Noël Mamère critique le 49.3 et le passage du "Je suis Charlie" au "Je suis Macron"

Publié à 15h30, le 23 février 2015 , Modifié à 15h35, le 23 février 2015

Noël Mamère critique le 49.3 et le passage du "Je suis Charlie" au "Je suis Macron"
Noël Mamère © MIGUEL MEDINA / AFP

NOËL AMER - Il ne digère pas le 49.3. Un peu moins d'une semaine après le "passage en force" de l'exécutif sur la loi Macron à l'Assemblée nationale, Noël Mamère consacre son billet de blog hebdomadaire sur Rue89 à cette "mauvaise manière faite à la majorité", qui démontre selon lui que "le gouvernement Valls, droit dans ses bottes, ajoute maintenant l’autoritarisme à sa politique de droite assumée".

Lundi 23 février, le député écologiste en a donc gros. Gros, car cette manœuvre de François Hollande et Manuel Valls acte à son sens la mort de "l'esprit du 11 janvier". Il écrit :

L’esprit du 11 janvier a expiré à 16h25 le mardi 17 février, quand Manuel Valls a sorti l’arme du 49-3 pour imposer la loi Macron aux parlementaires réticents.

Gros, plus largement, car l'élu de Gironde déplore le remplacement de cette union nationale par une démarche purement partisane :

En moins d’un mois, on est passé de l’unité nationale, version 'je suis Charlie' à l’unité du PS, version 'je suis Macron'.

Une logique de domination interne dont Noël Mamère juge qu'elle devrait dissuader les Verts comme Jean-Vincent Placé ou François de Rugy qui militent pour un retour au gouvernement, qu'il compare au passage à la troïka (BCE, FMI et Commission européenne) :

D’une certaine manière, on peut dire que ce coup de force clarifie la situation et oblige chacun à prendre ses responsabilités. Si au terme des élections départementales, un remaniement partiel permet à quelques écologistes et responsables socialistes d’intégrer l’équipe de cette troïka, ils sauront quel est le prix du plat de lentilles accompagné de l’huile de ricin qu’ils devront absorber.
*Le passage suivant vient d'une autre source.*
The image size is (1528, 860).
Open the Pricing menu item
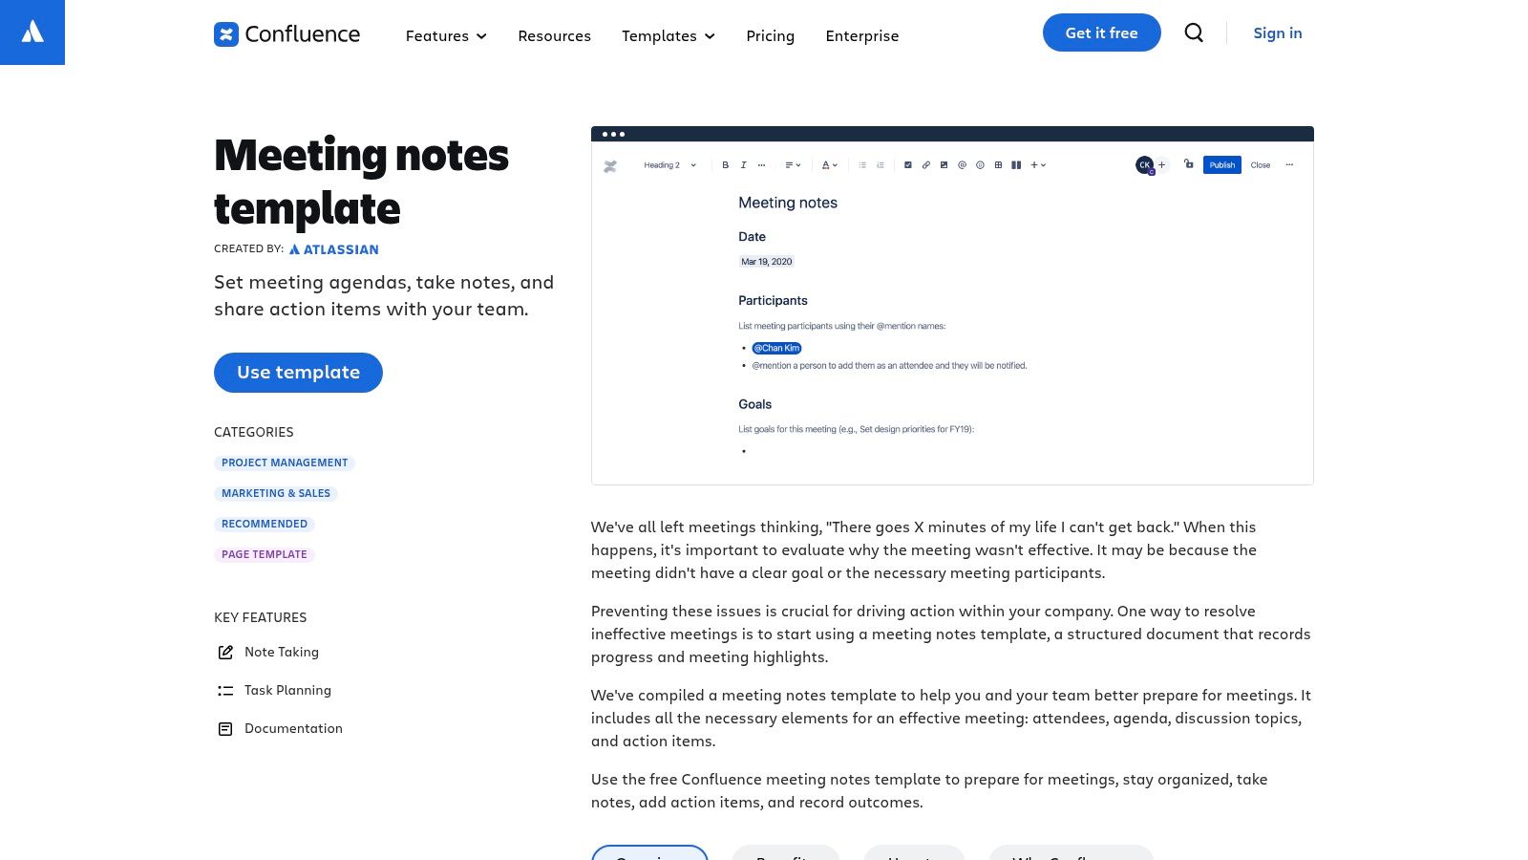pyautogui.click(x=770, y=36)
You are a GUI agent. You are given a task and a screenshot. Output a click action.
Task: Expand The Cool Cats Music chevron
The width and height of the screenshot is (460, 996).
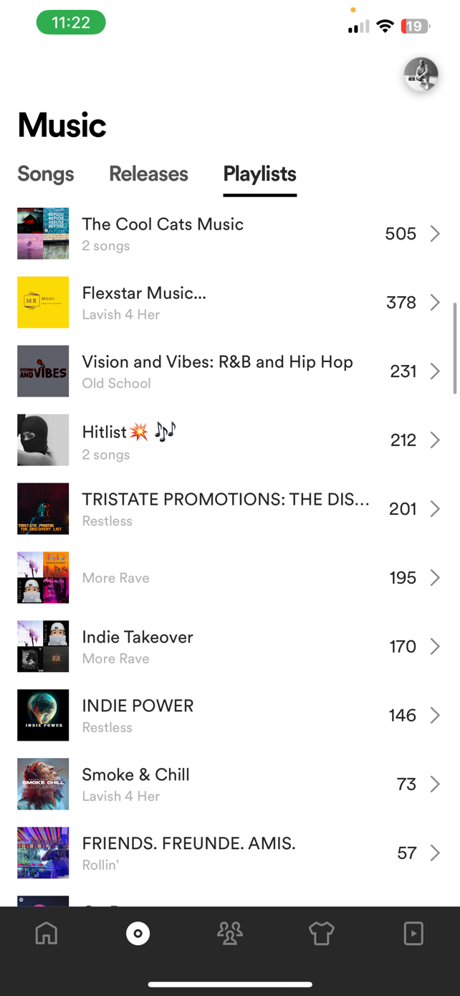pyautogui.click(x=435, y=234)
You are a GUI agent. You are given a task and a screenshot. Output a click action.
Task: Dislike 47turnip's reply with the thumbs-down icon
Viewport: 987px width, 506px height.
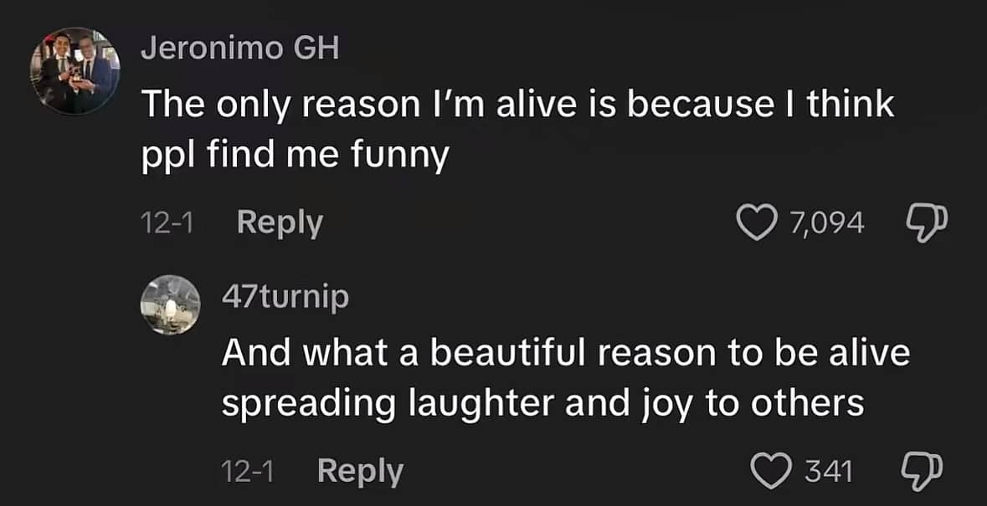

Gros, enfin, car tout cela profite dans son esprit à Marine Le Pen. Le maire de Bègles accuse "les hiérarques du PS" de "renforcer la crise démocratique" qui porte le Front national en tête des sondages :

En censurant le Parlement, les hiérarques du Parti socialiste renforcent la crise démocratique. Quand 30% des électeurs s’apprêtent à plébisciter Marine Le Pen et son parti, ces pompiers pyromanes prennent le risque de décourager encore un peu plus les électeurs de gauche et écologistes, dégoûtés par l’arrogance et le mépris de ces nouveaux marquis qui s’assoient sur leurs promesses de campagne et jouent contre leur camp.



La gauche va dans le mur en klaxonnant. Pendant ce temps-là, Marine Le Pen regarde le match à la télé. Comme si rien ni personne ne pouvait plus l’empêcher d’arriver au pouvoir.